For triggering other events, like developer webhook endpoints and third-party events, we use Amazon SQS subscriptions linked to SNS topics, with Lambda acting as the consumer for SQS messages. Amazon SQS can retain messages for up to 14 days and offers retry capabilities for messages processed in Lambda.
Lambda, an event-driven serverless computing service, handles code deployment and execution and integrates logging and monitoring via Amazon CloudWatch. This serverless model greatly reduces the risk of any single point of failure in event processing.
4. Elasticsearch with Logstash pipeline
We introduced a new Logstash pipeline system for indexing documents in Elasticsearch. This system removes the need for direct code integration in services. Data from MySQL is now automatically forwarded to Elasticsearch in real-time via pipelines. Our web client fully integrates with Elasticsearch, providing advanced search capabilities and paginated document lists. Plans are also underway to integrate Signeasy’s mobile app with Elasticsearch.
Outcomes of the new architecture
Following the implementation of the new architecture, Signeasy achieved several positive outcomes:
1. Improved API response time
A notable advancement is the significant reduction in API response times for both sending and signing signature requests, markedly enhancing user experience. The time taken to send signature requests has been reduced to an average of less than 1.5 seconds, a substantial improvement from the previous average of 4 seconds. Similarly, the process of signing signature requests now takes less than 2 seconds on average, a significant decrease from the prior average of 5 seconds.
2. Enhanced service reliability
The new architecture has successfully eliminated intermittent service failures, leading to a much more stable and reliable platform for our users. This improvement ensures uninterrupted service availability, greatly increasing user trust and satisfaction.
3. Efficient document loading
We’ve achieved a considerable enhancement in document loading speeds through our revamped Elasticsearch implementation. This results in a noticeably faster and smoother user experience when accessing documents.

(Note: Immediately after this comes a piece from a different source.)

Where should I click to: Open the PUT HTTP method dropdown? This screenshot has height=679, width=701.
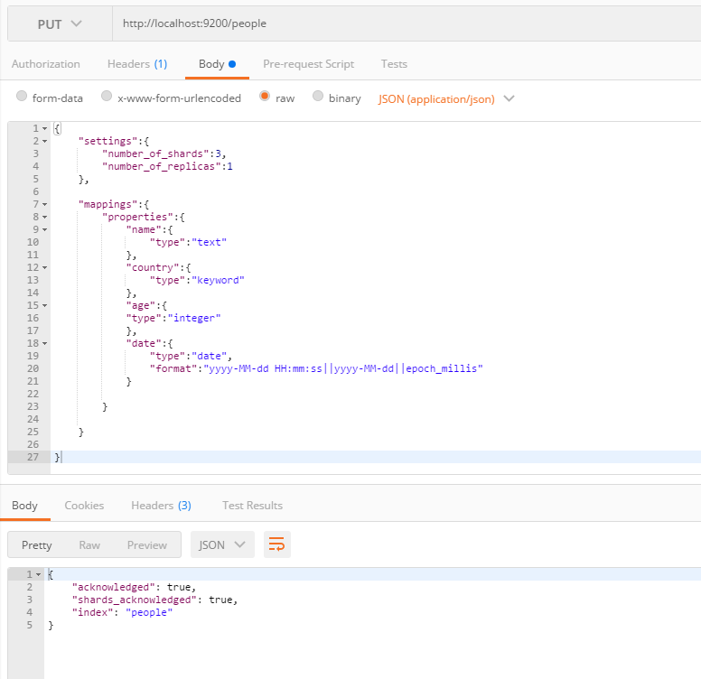coord(60,23)
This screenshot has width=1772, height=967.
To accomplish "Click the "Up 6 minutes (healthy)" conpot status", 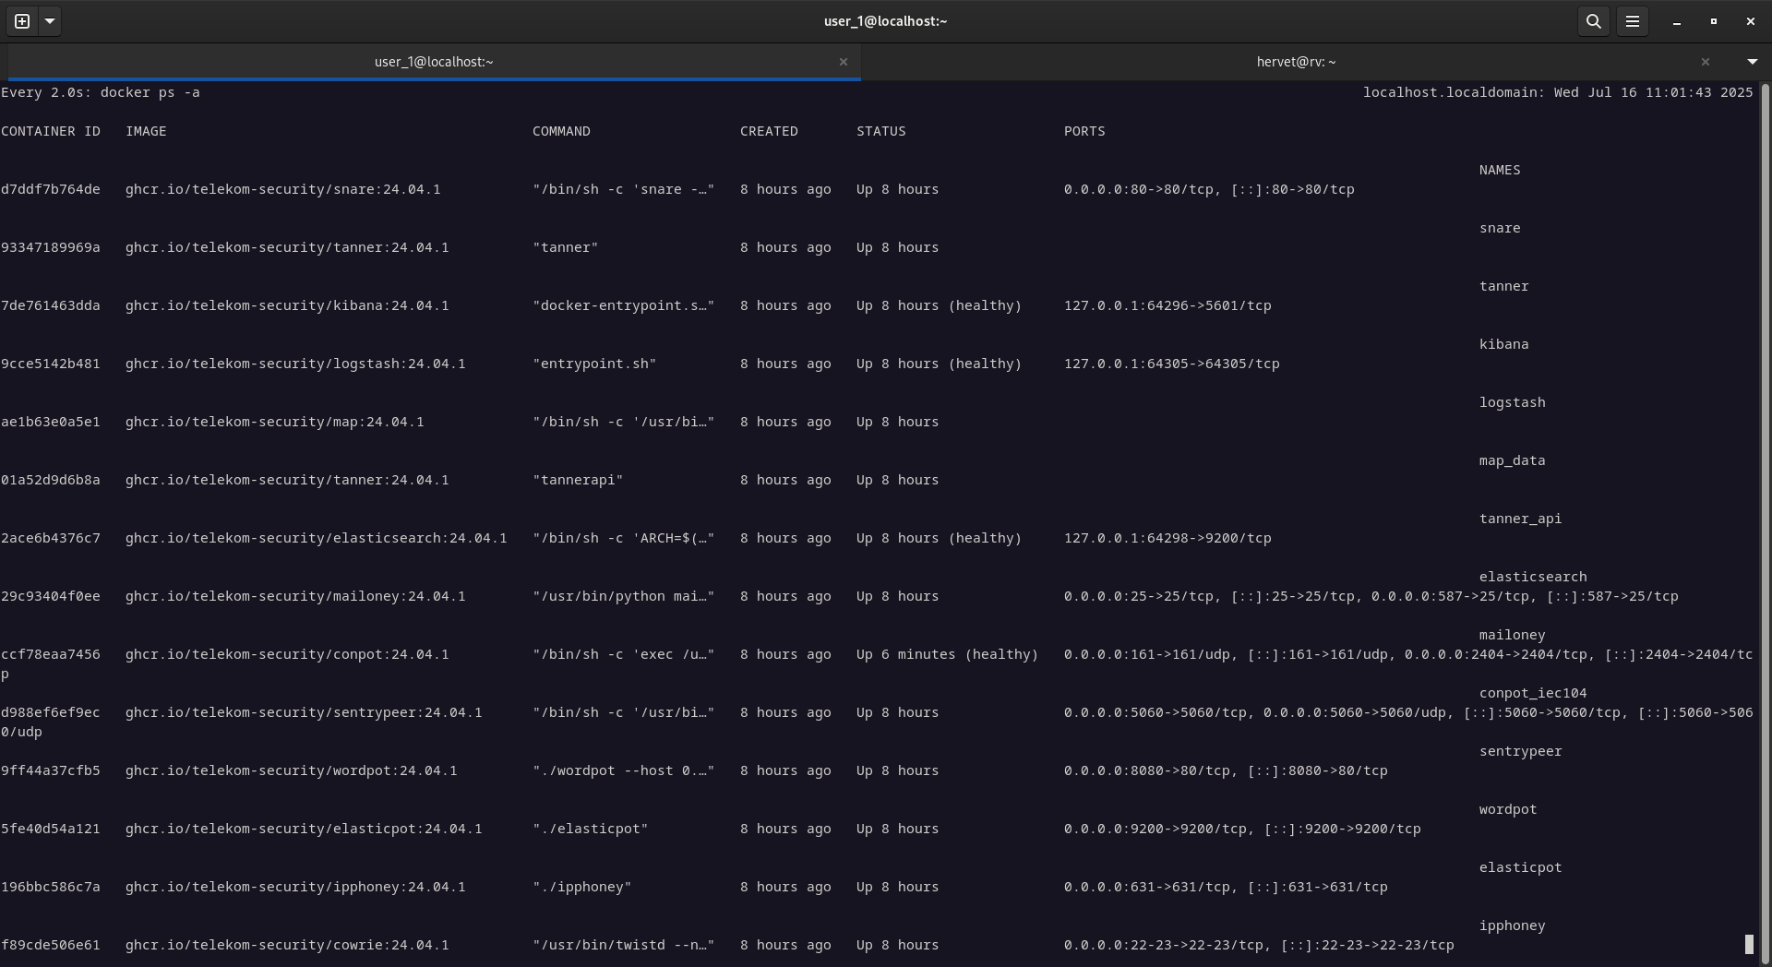I will 947,654.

4. Rapid development timeline
The entire re-architecture project was completed within a concise timeframe of six months. This achievement not only reflects the team’s technical prowess and dedication but also underscores our commitment to continuous improvement and innovation in the platform. This rapid development and deployment have allowed us to offer these enhanced capabilities to our users quickly.
Signeasy’s newly restructured platform marks a substantial leap in terms of efficiency, reliability, and user experience, effectively setting the stage for the company’s ongoing growth and continued innovation in the eSignature and contract workflow domain.
This revamped platform has notably enhanced performance metrics, most prominently reflected in the reduced API response times for both initiating signature requests and executing the signing process. The integration of AWS Serverless components has been a game-changer, simplifying infrastructure management and effectively nullifying the occurrence of intermittent service failures.
The accelerated document loading times, coupled with the remarkably swift development phase of just six months, underscore the platform’s readiness to not only meet current operational demands but also adapt to and embrace future growth and technological advancements.